- [TAREFAS A CUMPRIR]:
- a) Segundo o texto sobre a novela Vale Tudo, quem liderou o projeto composicional da versão de 2025?
- b) Traduza para o inglês a frase "Esse é o fator mais instigante da versão atual.", do texto sobre a novela Vale Tudo.
- c) Dê continuidade ao texto sobre a novela Vale Tudo a partir do ponto em que ele termina.

- [TEXTO DE ORIGEM]:
++++++
Por ROGÉRIO RUFINO DE OLIVEIRA*
Onde a versão original de Vale Tudo trabalhava tipos sociais com maestria, o remake tipifica um Brasil pasteurizado, onde todos são reduzidos a meros consumidores de gatilhos
1.
A novela “Vale tudo” de 1988 representou bem o Brasil, apesar dos seus limites de produto comercial e graças ao talento da carpintaria folhetinesca de Gilberto Braga, Aguinaldo Silva e Leonor Bassères. Porque trabalharam o folhetim e o melodrama com um bom uso do recurso de tipificação de perfis e dramas sociais brasileiros à época.
Representação bem-sucedida sob o ponto de vista da linguagem da telenovela produzida pela rede Globo no auge das telenovelas no Brasil. Títulos como “Beto Rockfeller” e “Roque Santeiro”, a escola de Janete Clair, além das próprias novelas anteriores de Gilberto Braga, ajudaram a construir um estilo de gênero que pavimentou a estrada da trama de 1988.
Aliás, não foram apenas o folhetim e o melodrama os elementos lubrificados pela abordagem realista, mas o intuito da pesquisa social e o mote da trama foram elaborados como preenchimento temático do projeto folhetinesco e melodramático. Jogo mútuo que os autores sabiam que não podia ser rompido por nenhuma das partes que o compuseram. Gilberto Braga era e Aguinaldo Silva é, ambos são craques dessa engenharia, além de imprimirem estilo de grife própria em suas obras.
A Vale tudo de 2025 representou bem o Brasil atual pelo fato de que, sob a intenção ser uma refilmagem não só do título original, mas de seu intento temático e de abordagem, tornou-se uma paródia não intencional. Esse é o fator mais instigante da versão atual. O fracasso do seu projeto composicional, liderado pela autora Manuela Dias, corresponde à sua eficácia como peça que representa de modo confessional o cerne da situação ficcional contemporânea.
O trabalho de feitura das telenovelas, com produção rápida e industrial que demanda da força criativa das pessoas envolvidas uma entrega sem muita elaboração, faz com que todas elas tenham furos de roteiro. Mas os inúmeros furos da Vale tudo de 2025 têm uma extrapolação que diz respeito ao patamar secundário que a busca pela coerência ocupa hoje, sobretudo quando se percebe que a incoerência é mais eficaz para a repercussão popular e, por isso, para o ganho financeiro da empresa produtora.
++++++
- [INFORMAÇÕES FORNECIDAS]:
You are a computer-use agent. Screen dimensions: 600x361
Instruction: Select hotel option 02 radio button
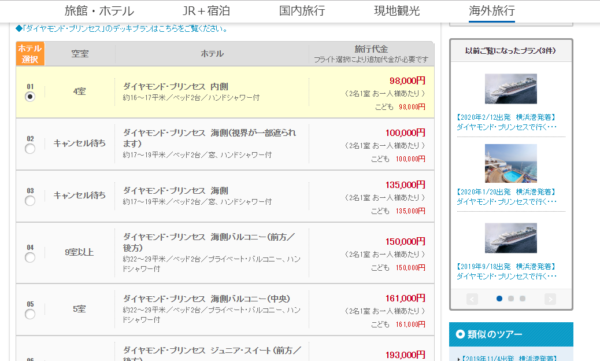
++++++
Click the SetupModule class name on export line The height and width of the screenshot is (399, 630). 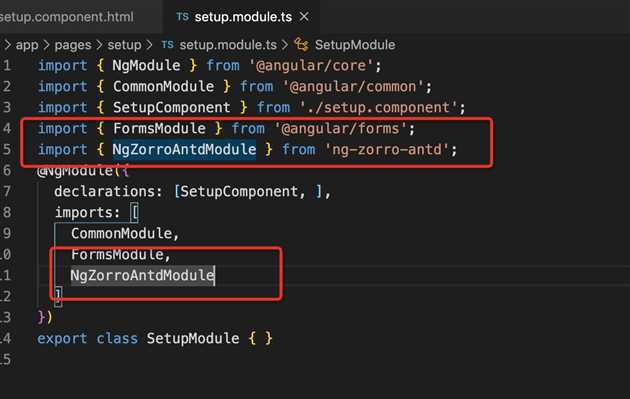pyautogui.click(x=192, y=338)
++++++
- [RESPOSTAS POR TAREFA]:
- a) A autora Manuela Dias.

- b) This is the most intriguing factor of the current version.

- c)
Coerência também naquele sentido da verossimilhança aristotélica, em que o projeto da composição impõe aos seus elementos internos o que é ou não pertinente como recurso e opção. Uma mulher pode voar numa trama com realismo fantástico, mas, por exemplo, o desfecho de Odete Roitman criado por Manuela Dias, o modo como a personagem escapou da morte, não correspondeu ao que foi prometido com o remake.
A totalidade do projeto impõe o limite da coerência interna, criando as suas regras, que precisam ser seguidas uma vez estabelecidas. Aqui, sai caro o que não é combinado. É por isso que nada do que se viu em O clone feriu a novela de Gloria Perez, porque as diretrizes do jogo desde o início conciliavam clonagem humana, cultura islã, protagonistas apaixonados, vício em drogas e um razoável arco de realismo arbitrando a convergência dessas peças aparentemente inusitadas quando juntas.
2.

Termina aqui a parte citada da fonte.